La Gazette

des Comores

Football féminin, le grand chantier du ballon comorien

Football féminin, le grand chantier du ballon comorien © : HZK-LGDC

Trois ans (2020) après l’instauration d’un championnat de football aux Comores, le football féminin a du mal à trouver sa vitesse de croisière. Au-delà des problèmes structurelles dont le plus patent reste le manque d’infrastructures, l’absence d’adhésion des comoriens par rapport à la pratique du football des jeunes filles reste le plus grand chantier à relever.


C’est le grand décryptage que la CAF vient d’effectuer pour la première fois sur le football féminin sur le continent africain. Intitulé rapport panoramique du football féminin, le document sorti le 31 mars dernier va servir de repère aux associations membres et « met en évidence les progrès réalisés jusqu’à présent dans le football féminin. » En tout, ce sont 52 pays et fédérations qui sont passés au crible dans ce rapport. « A l’issue d’une enquête méticuleuse et collaborative réalisée à travers le continent, la CAF a publié le premier Rapport sur le Football Féminin de la CAF dans le but de fournir un aperçu du paysage du football féminin en Afrique … » peut-on lire dans un communiqué de presse de l’instance faitière du football africain accompagnant la sortie du rapport.

En tout, le football féminin africain, c’est 150 635 licenciées, 4140 entraineurs, et 4724 arbitres, des chiffres qui montrent à quel point le football féminin présente un retard à la fois sur son homologue masculin sur le continent mais aussi loin de ce qui se fait de mieux ailleurs.

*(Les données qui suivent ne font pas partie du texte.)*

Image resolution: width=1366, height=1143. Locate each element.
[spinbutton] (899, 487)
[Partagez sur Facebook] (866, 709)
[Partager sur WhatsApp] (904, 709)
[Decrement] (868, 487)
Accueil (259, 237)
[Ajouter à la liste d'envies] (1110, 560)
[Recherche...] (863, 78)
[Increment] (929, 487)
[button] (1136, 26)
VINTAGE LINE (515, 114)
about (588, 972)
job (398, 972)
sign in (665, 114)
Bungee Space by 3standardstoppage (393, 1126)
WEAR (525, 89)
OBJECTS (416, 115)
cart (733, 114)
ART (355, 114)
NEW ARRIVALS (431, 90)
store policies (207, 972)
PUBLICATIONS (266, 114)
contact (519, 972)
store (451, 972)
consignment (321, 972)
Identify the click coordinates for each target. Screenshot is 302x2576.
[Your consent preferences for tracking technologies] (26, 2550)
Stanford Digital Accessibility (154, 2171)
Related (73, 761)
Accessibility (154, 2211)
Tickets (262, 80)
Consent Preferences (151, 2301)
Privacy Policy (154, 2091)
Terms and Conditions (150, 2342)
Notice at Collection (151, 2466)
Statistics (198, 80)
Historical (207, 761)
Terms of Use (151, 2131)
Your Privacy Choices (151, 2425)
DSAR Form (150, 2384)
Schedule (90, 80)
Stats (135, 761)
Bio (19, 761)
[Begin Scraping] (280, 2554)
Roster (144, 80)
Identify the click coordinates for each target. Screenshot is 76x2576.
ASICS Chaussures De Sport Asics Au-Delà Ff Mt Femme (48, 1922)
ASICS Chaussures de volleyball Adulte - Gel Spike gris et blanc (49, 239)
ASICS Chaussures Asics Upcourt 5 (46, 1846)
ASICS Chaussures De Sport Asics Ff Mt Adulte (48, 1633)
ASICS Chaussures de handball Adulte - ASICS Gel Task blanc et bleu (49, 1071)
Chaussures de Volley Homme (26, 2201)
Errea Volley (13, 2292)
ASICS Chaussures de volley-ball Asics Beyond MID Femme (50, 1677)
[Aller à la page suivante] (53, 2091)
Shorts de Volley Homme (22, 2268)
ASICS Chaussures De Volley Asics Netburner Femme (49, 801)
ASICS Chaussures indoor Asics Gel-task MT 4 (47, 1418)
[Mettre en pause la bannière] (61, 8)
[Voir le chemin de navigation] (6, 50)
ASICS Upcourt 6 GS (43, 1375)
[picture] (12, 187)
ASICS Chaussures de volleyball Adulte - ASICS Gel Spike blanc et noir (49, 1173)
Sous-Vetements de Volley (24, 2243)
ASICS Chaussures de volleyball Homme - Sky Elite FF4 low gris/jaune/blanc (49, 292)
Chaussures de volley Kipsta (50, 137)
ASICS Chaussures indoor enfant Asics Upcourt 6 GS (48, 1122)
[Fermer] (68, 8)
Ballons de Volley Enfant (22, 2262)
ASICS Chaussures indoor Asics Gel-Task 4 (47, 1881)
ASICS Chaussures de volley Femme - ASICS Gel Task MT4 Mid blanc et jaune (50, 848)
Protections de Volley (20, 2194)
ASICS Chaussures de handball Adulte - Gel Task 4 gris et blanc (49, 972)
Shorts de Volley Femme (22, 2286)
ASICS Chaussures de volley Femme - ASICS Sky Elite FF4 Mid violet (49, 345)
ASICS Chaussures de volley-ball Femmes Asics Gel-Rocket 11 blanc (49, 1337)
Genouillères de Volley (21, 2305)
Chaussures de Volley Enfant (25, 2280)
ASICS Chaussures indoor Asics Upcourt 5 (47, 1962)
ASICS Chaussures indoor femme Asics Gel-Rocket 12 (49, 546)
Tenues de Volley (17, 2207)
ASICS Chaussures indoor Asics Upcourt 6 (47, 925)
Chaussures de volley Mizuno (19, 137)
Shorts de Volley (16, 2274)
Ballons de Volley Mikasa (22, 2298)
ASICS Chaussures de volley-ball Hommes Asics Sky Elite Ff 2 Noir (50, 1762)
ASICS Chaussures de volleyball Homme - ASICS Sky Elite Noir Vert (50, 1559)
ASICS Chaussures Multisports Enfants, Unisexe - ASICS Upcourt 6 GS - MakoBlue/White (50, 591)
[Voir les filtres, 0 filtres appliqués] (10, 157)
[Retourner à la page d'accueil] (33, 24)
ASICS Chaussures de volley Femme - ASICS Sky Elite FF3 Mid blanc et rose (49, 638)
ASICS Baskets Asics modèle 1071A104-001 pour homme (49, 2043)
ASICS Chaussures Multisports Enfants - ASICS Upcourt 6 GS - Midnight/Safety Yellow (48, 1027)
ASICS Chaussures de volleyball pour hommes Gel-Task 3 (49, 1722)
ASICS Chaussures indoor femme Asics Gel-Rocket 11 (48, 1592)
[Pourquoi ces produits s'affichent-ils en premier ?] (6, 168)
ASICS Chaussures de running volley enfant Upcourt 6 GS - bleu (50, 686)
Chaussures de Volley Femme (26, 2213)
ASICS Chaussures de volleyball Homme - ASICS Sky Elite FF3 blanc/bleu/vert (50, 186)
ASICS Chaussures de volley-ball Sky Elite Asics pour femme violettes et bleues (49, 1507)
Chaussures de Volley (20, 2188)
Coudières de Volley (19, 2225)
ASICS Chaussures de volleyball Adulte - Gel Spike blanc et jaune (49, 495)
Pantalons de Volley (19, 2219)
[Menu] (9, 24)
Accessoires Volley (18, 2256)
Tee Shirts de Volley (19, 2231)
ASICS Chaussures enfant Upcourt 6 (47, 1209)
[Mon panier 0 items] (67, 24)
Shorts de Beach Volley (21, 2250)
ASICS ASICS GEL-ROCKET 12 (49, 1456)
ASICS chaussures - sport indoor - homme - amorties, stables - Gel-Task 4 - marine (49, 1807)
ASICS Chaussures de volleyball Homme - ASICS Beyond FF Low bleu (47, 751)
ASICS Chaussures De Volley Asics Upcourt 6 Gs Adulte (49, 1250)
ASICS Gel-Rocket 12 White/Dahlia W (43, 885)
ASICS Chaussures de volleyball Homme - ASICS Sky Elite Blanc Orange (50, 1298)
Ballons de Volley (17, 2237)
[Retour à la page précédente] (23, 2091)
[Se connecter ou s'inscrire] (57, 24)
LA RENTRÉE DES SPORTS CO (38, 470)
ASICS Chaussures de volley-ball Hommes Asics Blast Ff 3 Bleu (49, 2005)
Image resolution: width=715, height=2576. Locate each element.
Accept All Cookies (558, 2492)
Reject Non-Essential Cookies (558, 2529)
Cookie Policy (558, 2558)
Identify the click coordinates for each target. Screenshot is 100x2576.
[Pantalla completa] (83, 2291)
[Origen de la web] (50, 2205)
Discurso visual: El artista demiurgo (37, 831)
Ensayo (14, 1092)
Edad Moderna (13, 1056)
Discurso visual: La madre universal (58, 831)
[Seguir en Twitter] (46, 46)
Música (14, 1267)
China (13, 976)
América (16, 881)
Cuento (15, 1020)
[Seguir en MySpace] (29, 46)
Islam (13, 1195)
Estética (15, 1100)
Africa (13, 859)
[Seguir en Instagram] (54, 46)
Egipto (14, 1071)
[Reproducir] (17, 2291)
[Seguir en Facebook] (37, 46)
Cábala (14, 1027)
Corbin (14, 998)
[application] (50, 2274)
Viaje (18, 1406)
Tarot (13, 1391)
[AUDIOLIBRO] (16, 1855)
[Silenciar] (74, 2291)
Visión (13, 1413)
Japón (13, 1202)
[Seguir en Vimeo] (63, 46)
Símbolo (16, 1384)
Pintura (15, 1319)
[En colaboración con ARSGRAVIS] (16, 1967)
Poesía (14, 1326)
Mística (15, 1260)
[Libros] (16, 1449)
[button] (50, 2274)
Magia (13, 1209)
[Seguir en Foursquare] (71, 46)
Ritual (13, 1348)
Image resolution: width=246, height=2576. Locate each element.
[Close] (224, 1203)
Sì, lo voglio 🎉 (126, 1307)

Le constat devient inquiétant quand on voit les disparités qui existent d’un pays à l’autre. Quand un pays comme l’Afrique du Sud comptabilise 46 210 licenciées et 161 coaches avec la licence C de la CAF. Un pays comme les Comores ne comptabilise que 2 coaches avec la licence C de la CAF avec zéro sponsor pour le football féminin. Une caractéristique qui n’est pas singulier au football féminin comorien, sur les 52 pays scrutés, 41 n’ont aucun sponsor pour le football féminin. Toutefois, la plupart de ces pays bénéficient des subventions étatiques pour combler le manque de sponsoring, ce qui n’est pas le cas du football comorien en général et féminin en particulier. En Côte d’Ivoire par exemple, sur les 11,7 milliards de FCFA de budget de la FIF, 4,2 milliards seront consacrés aux subventions et financements, la part du sponsoring dans le budget total étant de 2 milliards.

Mis à part les problèmes structurels et de financement, le football féminin comorien souffre d’un manque d’attractivité. C’est pourquoi, on nous fait dire que du côté de la fédération plus particulièrement de la Direction Technique Nationale avec l’aval du Comité Exécutif, un vaste programme de séduction va débuter dans les prochaines semaines. Avec l’ouverture des académies scolaires, l’objectif visé est de faire insérer dans chacune d’elles un minimum de 15 à 20% de jeunes filles. A terme, c’est intégrer le football féminin dans le milieu scolaire pour permettre aux jeunes filles de s’initier au ballon rond dès le jeune âge. De cette initiative sortiront peut être des talents qui vont servir de pépinières aux 18 clubs seniors déjà existants. Mieux, la fédération pourra envisager de créer des compétitions des jeunes jusque là inexistantes et peut être un jour avoir une équipe nationale des moins de 15 ans.

Tout cela doit se faire en parallèle avec la formation des cadres plus particulièrement des arbitres qui sont au nombre de 13 actuellement mais aussi et surtout des entraineurs en sous-nombre. Présentement, le football comorien ne comptabilise que 4 femmes entraineuses.